Available data »
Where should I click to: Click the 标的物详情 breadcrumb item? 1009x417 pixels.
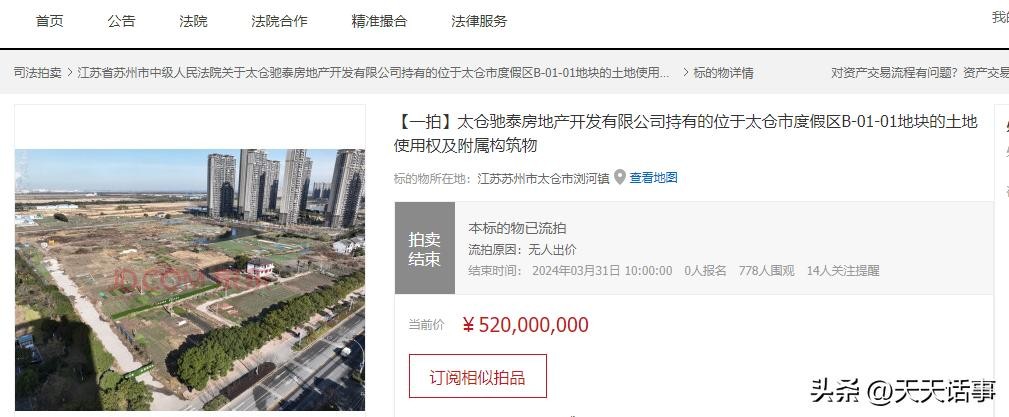[723, 73]
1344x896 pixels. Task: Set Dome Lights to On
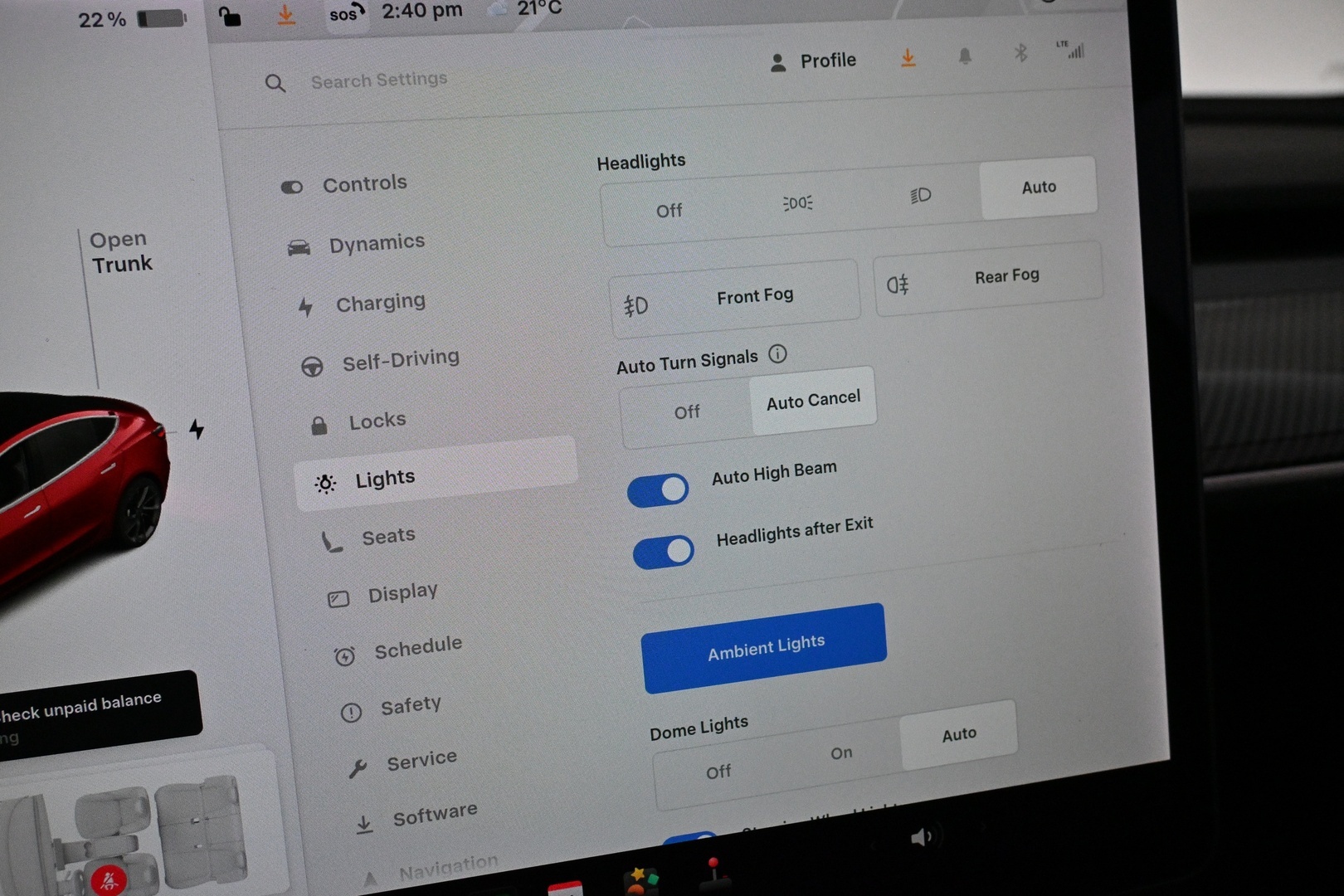click(841, 753)
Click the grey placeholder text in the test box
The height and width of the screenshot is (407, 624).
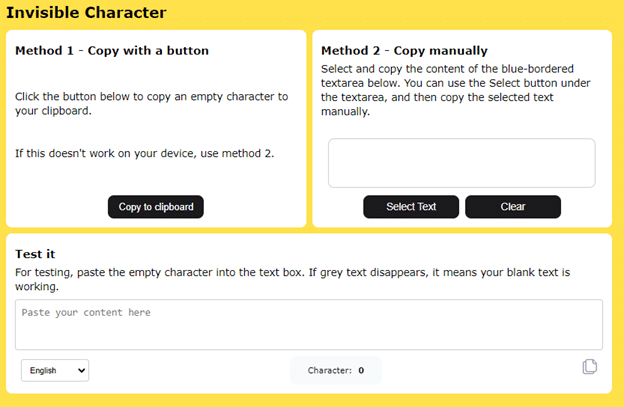click(x=86, y=312)
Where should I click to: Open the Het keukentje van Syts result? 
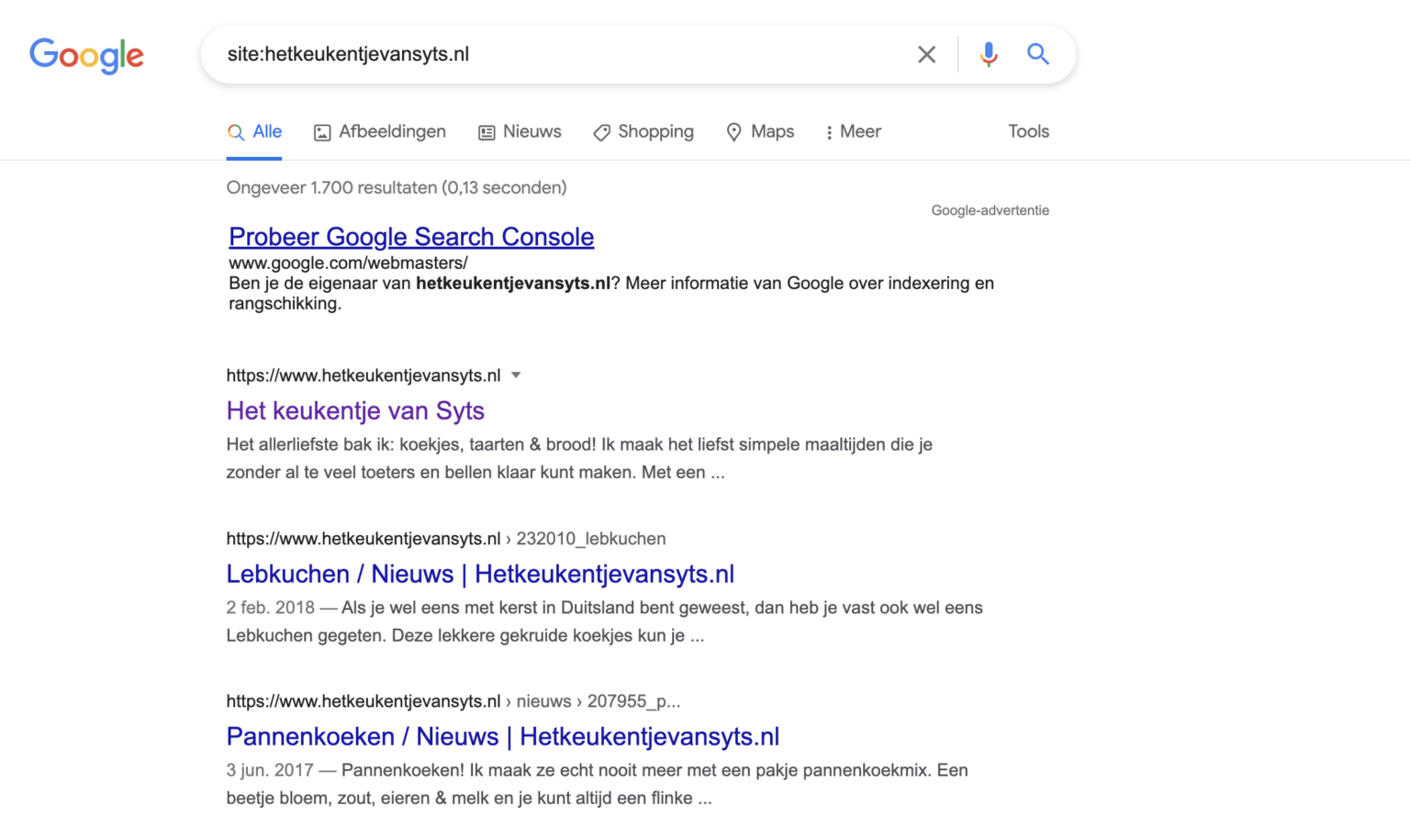click(x=354, y=410)
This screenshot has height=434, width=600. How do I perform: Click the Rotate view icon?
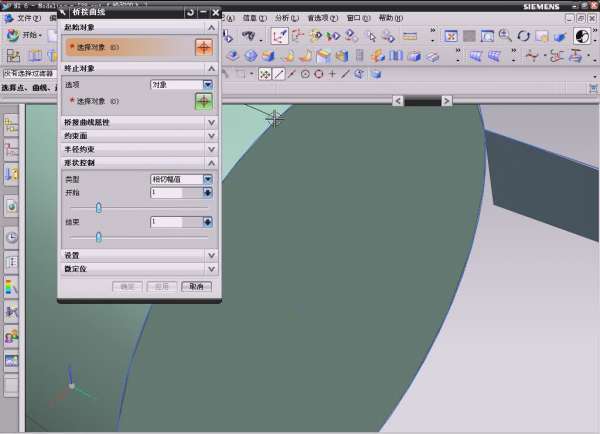pyautogui.click(x=523, y=36)
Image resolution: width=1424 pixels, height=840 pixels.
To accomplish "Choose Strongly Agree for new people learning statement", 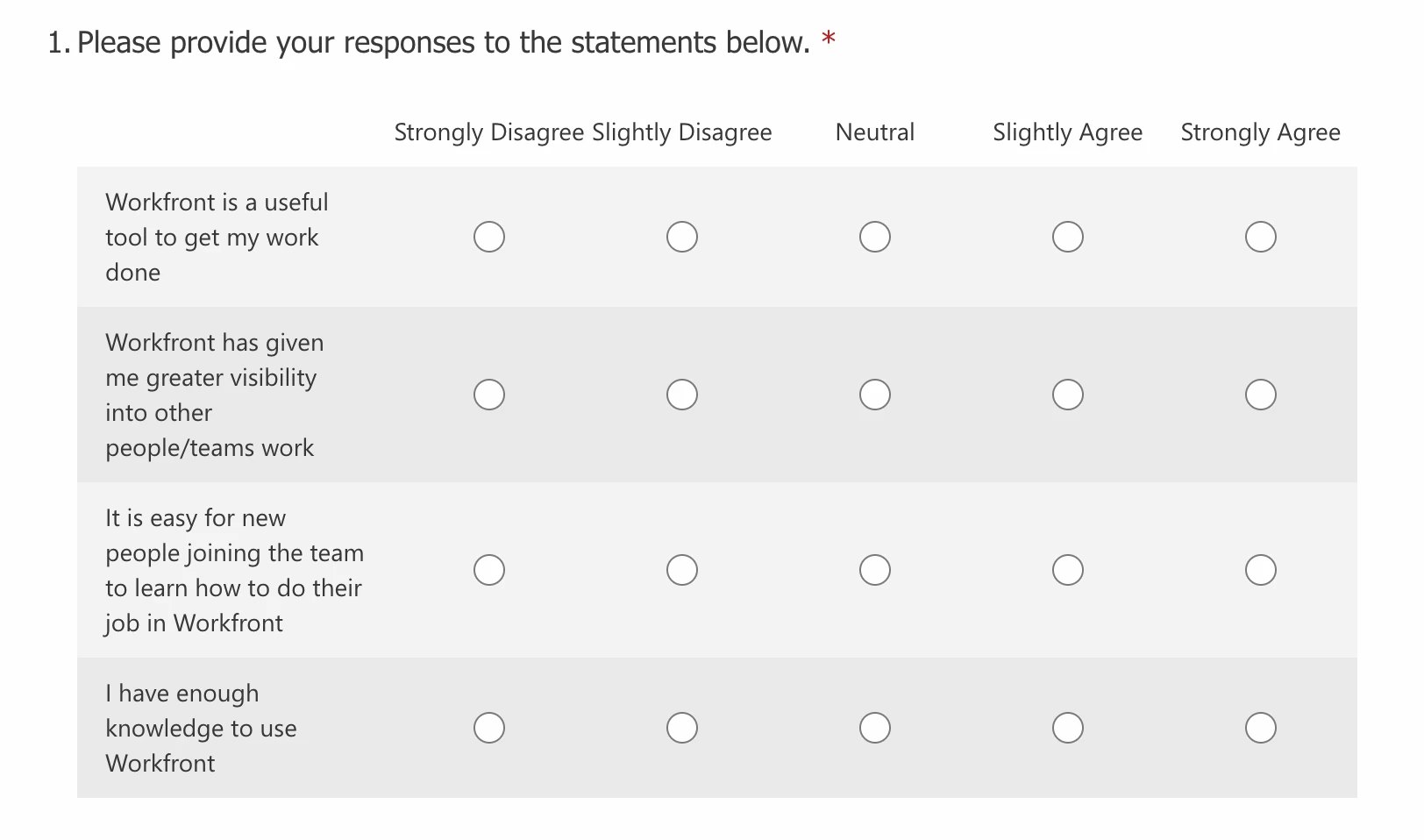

Your task » Give again, word for word, the lines above from the one with "Where should I click to: Open" through the final line of the data, both ends included. Do not copy any picture.

Completed task »
Where should I click to: Open the Het keukentje van Syts result? 
click(x=354, y=410)
This screenshot has height=434, width=600. How do I perform: Click the Rotate view icon?
pyautogui.click(x=523, y=36)
Image resolution: width=1424 pixels, height=840 pixels.
To accomplish "Choose Strongly Agree for new people learning statement", 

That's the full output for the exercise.